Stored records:
::::

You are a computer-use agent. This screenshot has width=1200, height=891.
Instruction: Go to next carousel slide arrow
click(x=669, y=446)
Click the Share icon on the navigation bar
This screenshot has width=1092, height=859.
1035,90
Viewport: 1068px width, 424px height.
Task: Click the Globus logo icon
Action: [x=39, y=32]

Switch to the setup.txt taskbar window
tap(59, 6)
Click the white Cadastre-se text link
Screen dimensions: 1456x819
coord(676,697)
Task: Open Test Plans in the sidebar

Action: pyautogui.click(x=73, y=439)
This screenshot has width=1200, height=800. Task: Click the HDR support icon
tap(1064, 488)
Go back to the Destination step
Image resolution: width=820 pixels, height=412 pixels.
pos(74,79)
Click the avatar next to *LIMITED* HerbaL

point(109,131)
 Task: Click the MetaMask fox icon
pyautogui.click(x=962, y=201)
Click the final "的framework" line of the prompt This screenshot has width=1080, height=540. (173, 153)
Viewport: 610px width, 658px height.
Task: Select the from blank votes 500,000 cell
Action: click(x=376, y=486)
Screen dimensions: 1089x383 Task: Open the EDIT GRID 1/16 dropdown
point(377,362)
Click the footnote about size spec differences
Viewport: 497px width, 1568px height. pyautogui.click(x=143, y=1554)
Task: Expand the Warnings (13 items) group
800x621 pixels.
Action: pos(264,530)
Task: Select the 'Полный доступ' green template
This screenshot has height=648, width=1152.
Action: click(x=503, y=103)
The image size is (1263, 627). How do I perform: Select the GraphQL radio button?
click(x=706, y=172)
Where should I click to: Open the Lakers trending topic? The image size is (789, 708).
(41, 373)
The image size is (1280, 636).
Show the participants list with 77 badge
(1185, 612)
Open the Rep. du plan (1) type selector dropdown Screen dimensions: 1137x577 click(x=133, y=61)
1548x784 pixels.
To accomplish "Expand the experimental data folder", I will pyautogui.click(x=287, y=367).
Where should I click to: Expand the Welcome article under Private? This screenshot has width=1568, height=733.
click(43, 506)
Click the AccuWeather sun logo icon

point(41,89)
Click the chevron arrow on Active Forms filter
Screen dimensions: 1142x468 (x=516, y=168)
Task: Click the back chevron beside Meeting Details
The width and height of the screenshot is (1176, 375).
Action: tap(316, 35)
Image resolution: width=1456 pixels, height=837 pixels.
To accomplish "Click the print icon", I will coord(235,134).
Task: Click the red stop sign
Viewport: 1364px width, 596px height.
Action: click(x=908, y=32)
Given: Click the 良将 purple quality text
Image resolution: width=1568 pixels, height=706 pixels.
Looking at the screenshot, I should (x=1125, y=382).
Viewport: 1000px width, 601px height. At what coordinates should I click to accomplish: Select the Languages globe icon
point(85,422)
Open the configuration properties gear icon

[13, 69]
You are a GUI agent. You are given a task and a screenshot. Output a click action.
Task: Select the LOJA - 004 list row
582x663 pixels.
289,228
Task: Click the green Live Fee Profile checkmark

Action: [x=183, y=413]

::::

Your task
Whenever a line of the data includes "agent", copy that line.

Solution below
You are a computer-use agent. This screenshot has width=1200, height=891.
You are a GUI agent. You are given a task and a screenshot. Output a click action.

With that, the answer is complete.